"He has sent me to proclaim release to the captives and recovery of sight to the blind, to let the oppressed go free"
Saturday, May 08, 2010
Our God is a god of liberation and justice. Harriet Tubman knew that we can can still learn from her insight.The artifacts are stacking up as director Lonnie Bunch gathers material for the Smithsonian National Museum of African American History and Culture. The first national museum to celebrate the legacy of black Americans is scheduled to open on the National Mall in 2015....
...Bunch brings out a yellowed hymn book. On the inside cover, there's the signature of none other than Harriet Tubman, who led slaves on harrowing journeys to their freedom.
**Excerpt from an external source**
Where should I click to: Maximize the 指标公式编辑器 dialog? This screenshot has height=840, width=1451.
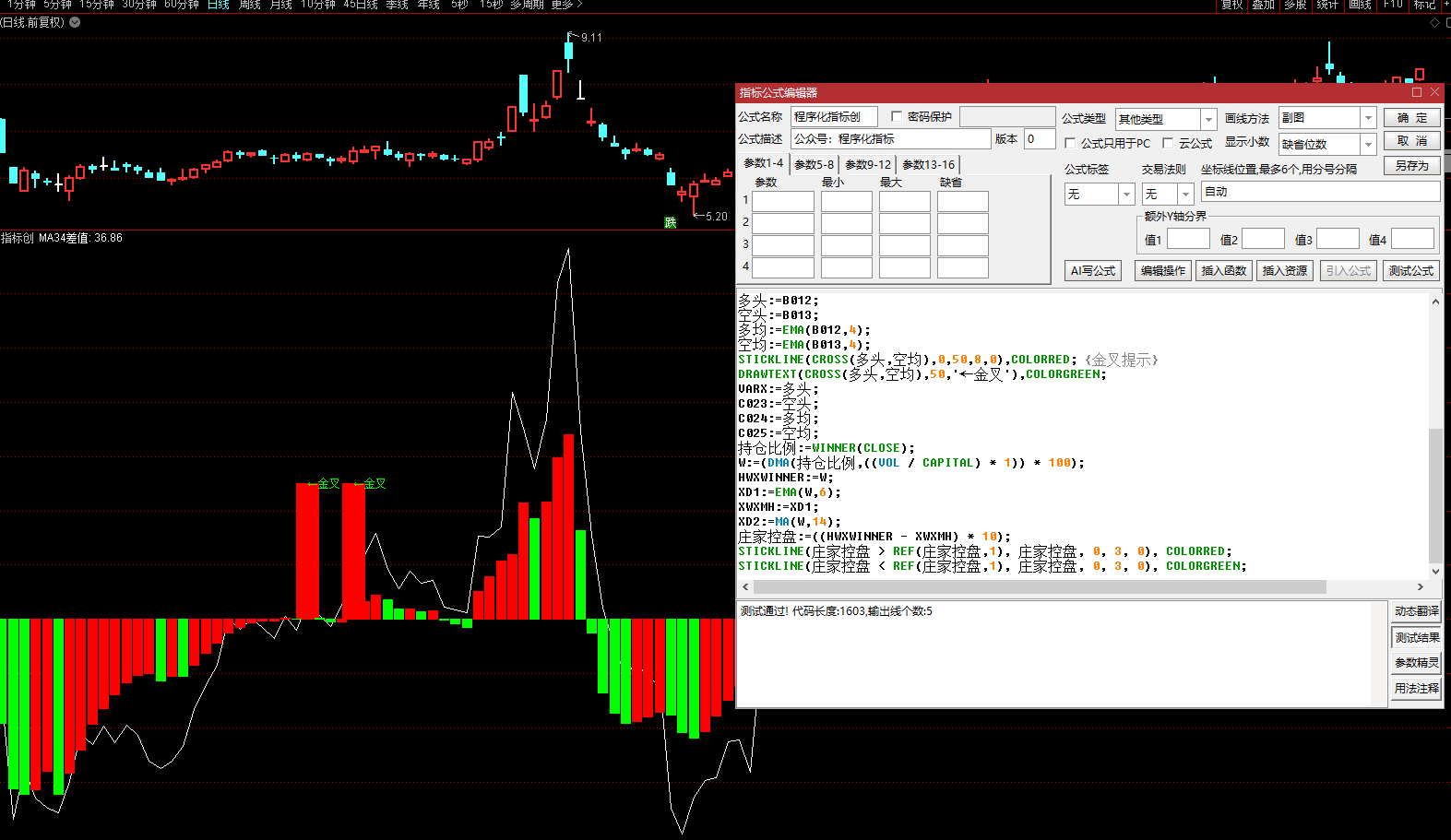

"This is one of the great treasures of the museum," he says.
One of the ways Tubman signaled slaves was by singing hymns. "So she'd sing 'Steal Away to Jesus' or 'Swing Low, Sweet Chariot,' and you would know it's time to go. And so to be able to have a hymnal that has those songs in it that was hers is just pretty amazing."
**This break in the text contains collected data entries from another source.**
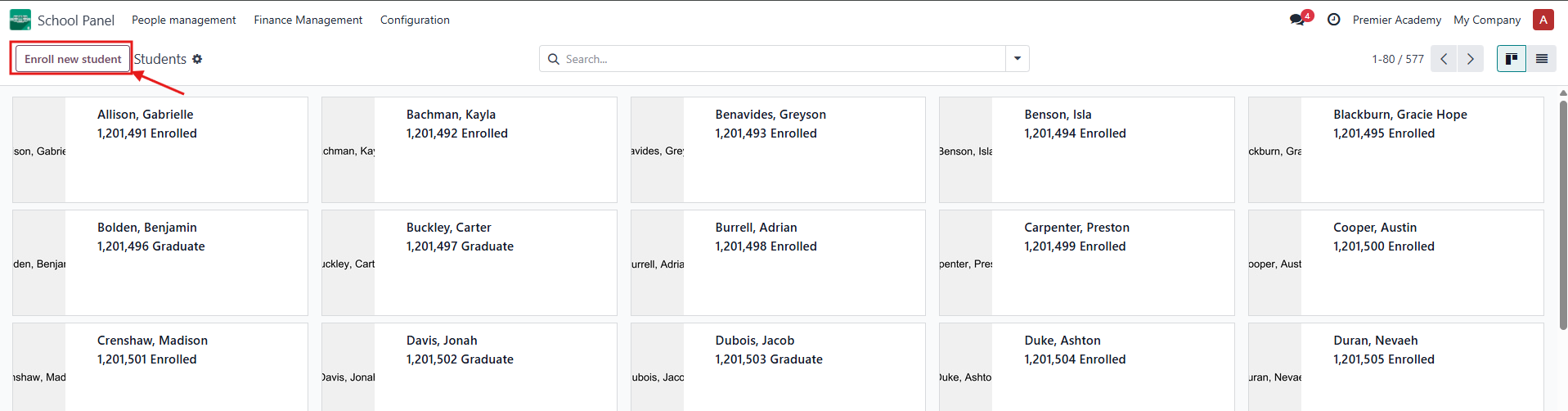Open the Premier Academy company switcher
This screenshot has width=1568, height=411.
[1396, 20]
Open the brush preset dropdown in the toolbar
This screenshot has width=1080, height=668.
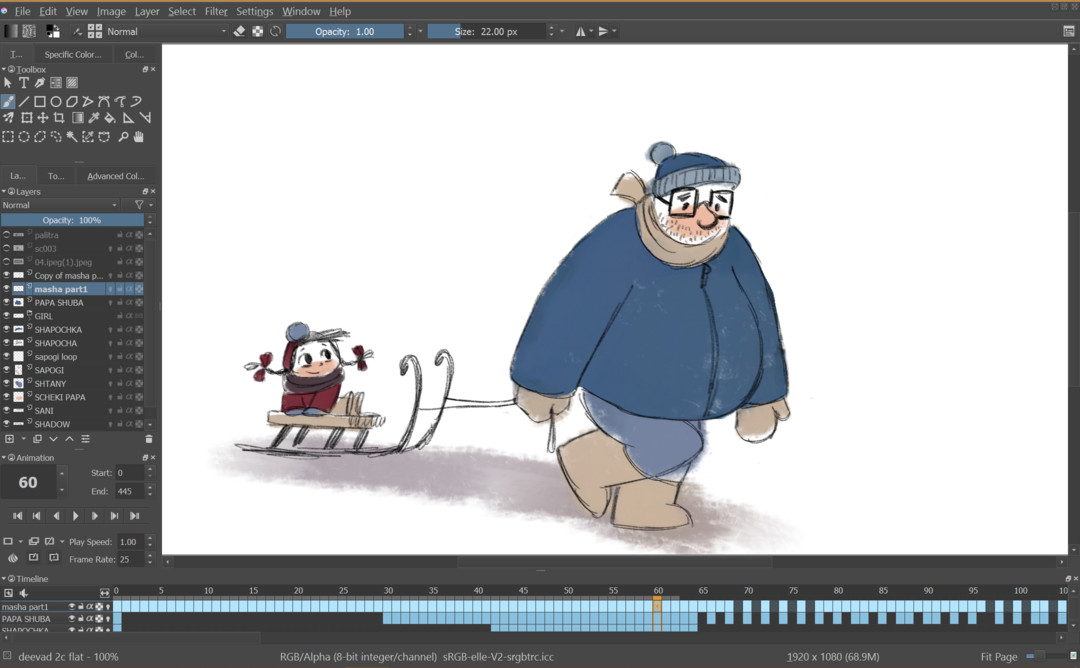point(97,31)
The hymnal came to the museum by way of one of Tubman's last living descendants, who gave it to collector Charles L. Blockson. Bunch and his team traveled to Philadelphia to get it from Blockson. "When he pulled this out," Bunch recalls, "the room went silent and people got ready to cry."
According to Blockson, Tubman didn't learn to write until later in her life, and the signature inside the hymnal is one of her early attempts at signing her name. When he said that, Bunch says, "Well, everybody lost it."